Her remarks came moments after Cruz identified Fiorina, a former rival for the Republican nomination, as the type of “strong, inspirational” leader the country needs. More broadly, they came against the backdrop of an ugly feud between Cruz and Donald Trump involving their wives and tabloid-fueled allegations of extramarital affairs, prompting fresh concerns from GOP leaders about the party’s ability to attract women voters in the fall.

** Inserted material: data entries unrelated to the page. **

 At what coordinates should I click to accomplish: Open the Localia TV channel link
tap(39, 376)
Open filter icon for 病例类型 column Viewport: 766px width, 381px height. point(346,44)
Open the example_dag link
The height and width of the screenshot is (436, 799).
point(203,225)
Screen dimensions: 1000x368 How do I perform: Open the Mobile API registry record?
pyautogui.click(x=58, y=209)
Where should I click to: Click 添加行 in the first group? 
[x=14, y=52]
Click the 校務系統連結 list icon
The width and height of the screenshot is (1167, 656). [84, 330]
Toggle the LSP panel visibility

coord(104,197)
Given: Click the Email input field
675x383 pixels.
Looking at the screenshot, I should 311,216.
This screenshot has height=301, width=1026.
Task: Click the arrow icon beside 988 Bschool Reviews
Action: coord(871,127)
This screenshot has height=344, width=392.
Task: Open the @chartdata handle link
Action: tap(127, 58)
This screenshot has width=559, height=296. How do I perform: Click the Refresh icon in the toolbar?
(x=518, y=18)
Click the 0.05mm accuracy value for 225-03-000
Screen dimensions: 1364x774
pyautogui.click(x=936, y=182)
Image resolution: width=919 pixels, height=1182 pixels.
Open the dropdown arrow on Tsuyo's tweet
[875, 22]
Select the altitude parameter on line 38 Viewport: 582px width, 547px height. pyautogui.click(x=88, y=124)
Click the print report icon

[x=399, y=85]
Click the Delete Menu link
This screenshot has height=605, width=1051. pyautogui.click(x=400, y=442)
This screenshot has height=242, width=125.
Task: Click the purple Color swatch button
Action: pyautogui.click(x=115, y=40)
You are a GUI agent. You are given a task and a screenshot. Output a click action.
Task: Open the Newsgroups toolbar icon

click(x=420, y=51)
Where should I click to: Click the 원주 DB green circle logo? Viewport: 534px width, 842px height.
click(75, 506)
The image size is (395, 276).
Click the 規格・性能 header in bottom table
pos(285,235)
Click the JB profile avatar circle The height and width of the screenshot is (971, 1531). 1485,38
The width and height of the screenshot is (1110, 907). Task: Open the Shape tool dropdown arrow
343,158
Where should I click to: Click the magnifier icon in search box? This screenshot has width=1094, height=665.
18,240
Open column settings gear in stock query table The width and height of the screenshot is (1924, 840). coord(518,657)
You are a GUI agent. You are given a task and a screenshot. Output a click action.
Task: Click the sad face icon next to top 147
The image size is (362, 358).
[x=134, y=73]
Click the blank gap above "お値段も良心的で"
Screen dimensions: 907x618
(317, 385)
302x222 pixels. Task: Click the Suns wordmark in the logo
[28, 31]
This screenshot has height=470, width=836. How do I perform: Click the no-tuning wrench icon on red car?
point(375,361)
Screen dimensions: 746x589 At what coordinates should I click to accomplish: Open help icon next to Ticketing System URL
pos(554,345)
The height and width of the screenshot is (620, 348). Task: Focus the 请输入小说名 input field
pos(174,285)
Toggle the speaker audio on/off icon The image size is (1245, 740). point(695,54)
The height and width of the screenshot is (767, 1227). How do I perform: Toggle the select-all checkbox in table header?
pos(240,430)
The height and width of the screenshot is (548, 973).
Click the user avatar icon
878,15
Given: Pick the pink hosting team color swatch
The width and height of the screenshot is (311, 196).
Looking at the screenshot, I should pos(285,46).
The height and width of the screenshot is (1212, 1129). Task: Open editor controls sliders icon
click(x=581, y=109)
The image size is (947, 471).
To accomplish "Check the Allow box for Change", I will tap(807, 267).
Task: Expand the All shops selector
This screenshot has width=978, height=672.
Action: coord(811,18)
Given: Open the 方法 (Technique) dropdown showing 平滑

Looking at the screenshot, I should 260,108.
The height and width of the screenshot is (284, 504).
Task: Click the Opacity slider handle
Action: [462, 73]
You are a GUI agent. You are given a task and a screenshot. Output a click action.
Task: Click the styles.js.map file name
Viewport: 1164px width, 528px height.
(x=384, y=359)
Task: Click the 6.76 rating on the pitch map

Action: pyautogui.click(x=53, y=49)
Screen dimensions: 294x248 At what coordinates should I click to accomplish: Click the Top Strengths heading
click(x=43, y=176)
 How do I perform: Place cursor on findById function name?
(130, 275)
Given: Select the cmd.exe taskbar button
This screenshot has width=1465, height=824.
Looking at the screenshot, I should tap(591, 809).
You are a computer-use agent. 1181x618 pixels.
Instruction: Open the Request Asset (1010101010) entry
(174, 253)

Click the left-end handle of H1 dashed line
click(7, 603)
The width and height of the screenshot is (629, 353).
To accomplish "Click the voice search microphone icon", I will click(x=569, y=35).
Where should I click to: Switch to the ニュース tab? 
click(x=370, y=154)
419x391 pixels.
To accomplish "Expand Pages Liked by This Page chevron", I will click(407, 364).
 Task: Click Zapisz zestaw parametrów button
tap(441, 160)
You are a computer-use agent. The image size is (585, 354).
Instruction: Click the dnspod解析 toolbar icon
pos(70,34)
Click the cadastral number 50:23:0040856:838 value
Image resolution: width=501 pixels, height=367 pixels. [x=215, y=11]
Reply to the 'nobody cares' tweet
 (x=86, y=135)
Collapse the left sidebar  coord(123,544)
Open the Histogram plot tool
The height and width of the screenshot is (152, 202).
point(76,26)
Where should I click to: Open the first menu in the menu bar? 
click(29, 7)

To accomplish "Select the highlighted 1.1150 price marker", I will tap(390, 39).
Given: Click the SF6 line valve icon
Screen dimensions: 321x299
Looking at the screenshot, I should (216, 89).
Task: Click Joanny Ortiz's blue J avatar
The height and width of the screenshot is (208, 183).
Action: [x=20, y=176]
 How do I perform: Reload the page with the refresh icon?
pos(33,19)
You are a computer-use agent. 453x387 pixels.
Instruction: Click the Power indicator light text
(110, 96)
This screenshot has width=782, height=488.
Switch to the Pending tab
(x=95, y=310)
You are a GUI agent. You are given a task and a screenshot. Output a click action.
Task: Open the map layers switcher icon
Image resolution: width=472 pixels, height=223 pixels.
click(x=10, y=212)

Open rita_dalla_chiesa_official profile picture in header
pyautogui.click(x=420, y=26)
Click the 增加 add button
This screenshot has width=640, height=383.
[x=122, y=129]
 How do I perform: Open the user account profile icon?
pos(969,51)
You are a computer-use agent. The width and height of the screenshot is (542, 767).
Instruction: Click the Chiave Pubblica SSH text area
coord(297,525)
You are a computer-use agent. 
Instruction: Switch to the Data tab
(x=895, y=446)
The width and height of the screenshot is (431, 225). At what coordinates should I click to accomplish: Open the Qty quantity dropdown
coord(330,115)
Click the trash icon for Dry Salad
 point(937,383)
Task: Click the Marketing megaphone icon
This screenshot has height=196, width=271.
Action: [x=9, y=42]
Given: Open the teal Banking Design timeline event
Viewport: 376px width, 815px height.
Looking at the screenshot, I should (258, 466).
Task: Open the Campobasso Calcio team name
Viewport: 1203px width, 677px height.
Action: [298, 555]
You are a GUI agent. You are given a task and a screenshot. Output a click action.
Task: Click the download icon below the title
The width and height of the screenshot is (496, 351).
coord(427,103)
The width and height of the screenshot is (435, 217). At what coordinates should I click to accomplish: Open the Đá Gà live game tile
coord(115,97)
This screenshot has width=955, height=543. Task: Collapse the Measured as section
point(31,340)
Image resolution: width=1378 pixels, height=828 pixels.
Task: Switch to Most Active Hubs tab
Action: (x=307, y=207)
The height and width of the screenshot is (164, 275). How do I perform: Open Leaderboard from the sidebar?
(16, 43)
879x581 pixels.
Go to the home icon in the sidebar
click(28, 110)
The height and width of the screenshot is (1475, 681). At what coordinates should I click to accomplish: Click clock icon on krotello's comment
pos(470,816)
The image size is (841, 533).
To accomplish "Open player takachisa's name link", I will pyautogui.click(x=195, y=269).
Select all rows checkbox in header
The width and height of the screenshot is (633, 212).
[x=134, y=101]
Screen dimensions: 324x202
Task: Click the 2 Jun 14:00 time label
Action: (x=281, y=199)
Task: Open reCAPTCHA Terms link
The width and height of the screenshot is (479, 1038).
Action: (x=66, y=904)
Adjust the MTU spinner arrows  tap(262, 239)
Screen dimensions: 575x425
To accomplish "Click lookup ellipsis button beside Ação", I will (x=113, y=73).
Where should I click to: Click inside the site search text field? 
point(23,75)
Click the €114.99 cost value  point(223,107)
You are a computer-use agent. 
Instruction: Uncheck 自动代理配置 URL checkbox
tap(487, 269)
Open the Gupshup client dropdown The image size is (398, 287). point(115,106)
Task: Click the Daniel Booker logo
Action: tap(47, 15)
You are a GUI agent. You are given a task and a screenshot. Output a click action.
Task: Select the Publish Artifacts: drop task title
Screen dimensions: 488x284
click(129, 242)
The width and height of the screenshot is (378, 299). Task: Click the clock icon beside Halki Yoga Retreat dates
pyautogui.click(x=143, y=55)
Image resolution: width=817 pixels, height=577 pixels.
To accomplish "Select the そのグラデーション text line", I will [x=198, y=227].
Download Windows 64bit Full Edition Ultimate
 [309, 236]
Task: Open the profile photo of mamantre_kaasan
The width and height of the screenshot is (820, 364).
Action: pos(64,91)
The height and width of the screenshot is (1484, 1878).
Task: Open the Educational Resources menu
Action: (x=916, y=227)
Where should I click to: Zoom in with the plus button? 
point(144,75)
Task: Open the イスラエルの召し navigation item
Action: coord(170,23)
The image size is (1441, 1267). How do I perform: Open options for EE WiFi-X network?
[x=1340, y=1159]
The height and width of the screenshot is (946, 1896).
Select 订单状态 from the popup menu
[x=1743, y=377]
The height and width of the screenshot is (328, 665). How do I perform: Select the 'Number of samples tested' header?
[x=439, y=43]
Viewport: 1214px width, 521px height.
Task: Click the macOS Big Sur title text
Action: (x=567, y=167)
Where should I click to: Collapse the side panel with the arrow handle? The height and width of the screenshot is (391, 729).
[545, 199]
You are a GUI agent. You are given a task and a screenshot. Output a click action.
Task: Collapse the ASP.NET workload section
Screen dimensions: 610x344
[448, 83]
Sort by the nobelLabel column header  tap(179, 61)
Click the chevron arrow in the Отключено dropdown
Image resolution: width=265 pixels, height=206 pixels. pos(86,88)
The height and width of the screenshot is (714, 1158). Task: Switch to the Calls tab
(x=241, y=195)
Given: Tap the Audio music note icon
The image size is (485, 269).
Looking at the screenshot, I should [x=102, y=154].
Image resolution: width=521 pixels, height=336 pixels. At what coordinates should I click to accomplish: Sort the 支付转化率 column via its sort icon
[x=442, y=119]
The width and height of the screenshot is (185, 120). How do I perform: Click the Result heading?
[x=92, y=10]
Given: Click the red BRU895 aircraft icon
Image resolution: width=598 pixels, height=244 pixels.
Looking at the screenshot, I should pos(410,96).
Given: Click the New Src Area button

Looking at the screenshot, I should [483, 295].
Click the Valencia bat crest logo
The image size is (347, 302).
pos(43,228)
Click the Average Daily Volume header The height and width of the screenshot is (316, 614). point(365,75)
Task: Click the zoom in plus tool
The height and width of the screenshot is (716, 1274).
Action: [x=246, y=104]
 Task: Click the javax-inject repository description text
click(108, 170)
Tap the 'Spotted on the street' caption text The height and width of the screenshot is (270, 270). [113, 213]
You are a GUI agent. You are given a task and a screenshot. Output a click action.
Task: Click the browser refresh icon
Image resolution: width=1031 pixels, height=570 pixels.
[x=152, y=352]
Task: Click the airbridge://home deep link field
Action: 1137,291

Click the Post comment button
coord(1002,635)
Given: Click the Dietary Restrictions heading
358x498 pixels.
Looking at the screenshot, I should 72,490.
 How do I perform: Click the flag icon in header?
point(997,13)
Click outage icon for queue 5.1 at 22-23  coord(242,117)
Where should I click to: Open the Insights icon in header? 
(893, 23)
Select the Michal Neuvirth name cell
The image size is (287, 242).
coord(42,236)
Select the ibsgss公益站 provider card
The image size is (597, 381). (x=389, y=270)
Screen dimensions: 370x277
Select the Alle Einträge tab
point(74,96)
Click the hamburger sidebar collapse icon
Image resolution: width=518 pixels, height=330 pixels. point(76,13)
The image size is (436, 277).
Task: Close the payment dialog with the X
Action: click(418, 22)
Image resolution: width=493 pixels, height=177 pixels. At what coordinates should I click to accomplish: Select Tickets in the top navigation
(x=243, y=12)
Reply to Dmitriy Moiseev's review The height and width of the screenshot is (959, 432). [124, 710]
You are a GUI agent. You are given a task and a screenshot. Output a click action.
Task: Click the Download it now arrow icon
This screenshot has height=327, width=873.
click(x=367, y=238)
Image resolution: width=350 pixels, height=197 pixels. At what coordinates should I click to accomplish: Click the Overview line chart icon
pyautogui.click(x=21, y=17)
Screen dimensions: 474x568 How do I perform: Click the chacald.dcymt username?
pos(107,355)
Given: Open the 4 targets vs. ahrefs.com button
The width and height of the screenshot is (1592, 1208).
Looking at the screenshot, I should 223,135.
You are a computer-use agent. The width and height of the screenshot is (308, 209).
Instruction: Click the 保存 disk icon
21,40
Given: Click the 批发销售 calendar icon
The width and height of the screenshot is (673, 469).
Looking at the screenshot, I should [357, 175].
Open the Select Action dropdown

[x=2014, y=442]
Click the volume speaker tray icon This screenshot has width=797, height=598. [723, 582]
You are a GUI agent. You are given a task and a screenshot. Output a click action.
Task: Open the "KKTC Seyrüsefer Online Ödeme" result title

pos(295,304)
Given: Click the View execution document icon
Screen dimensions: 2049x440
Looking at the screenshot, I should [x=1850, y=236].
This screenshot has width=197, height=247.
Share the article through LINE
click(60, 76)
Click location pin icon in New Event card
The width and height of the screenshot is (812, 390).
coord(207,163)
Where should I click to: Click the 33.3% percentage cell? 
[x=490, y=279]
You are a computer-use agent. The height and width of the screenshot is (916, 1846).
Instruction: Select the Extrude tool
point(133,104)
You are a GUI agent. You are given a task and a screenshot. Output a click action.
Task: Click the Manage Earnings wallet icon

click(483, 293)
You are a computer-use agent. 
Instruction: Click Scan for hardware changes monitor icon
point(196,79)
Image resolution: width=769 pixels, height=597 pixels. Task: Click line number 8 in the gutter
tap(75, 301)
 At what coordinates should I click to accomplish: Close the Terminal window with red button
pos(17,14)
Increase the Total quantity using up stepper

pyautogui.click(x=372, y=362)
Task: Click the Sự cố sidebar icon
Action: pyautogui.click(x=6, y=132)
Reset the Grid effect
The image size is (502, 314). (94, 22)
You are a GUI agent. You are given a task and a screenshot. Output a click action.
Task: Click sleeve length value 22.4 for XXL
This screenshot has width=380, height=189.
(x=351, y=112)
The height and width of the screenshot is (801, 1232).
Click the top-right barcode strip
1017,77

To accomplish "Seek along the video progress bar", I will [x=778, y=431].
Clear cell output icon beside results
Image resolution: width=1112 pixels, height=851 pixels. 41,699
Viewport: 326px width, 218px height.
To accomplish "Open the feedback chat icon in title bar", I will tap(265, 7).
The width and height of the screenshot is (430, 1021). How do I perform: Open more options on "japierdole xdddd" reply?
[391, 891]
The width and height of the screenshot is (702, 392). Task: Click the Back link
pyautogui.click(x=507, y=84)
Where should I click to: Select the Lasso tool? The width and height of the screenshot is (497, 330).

Fiorina, who quit the presidential race in February and endorsed Cruz prior to Florida’s March 15 primary, has emerged as his standout surrogate on the campaign trail. Her engaging presence and shoot-from-the-hip style are a strong supplement to Cruz, who can struggle to connect with voters and sometimes comes across as inauthentic. Fiorina’s latest swing with Cruz is conspicuously well-timed, coming amid the Texas senator’s clash with Trump and fresh scrutiny of the front-runner’s history of verbally degrading women. (Fiorina, who antagonized Trump as a rival candidate, experienced it first-hand; she memorably confronted Trump on the debate stage in September after he told Rolling Stone of her appearance, “Look at that face! Would anyone vote for that?”)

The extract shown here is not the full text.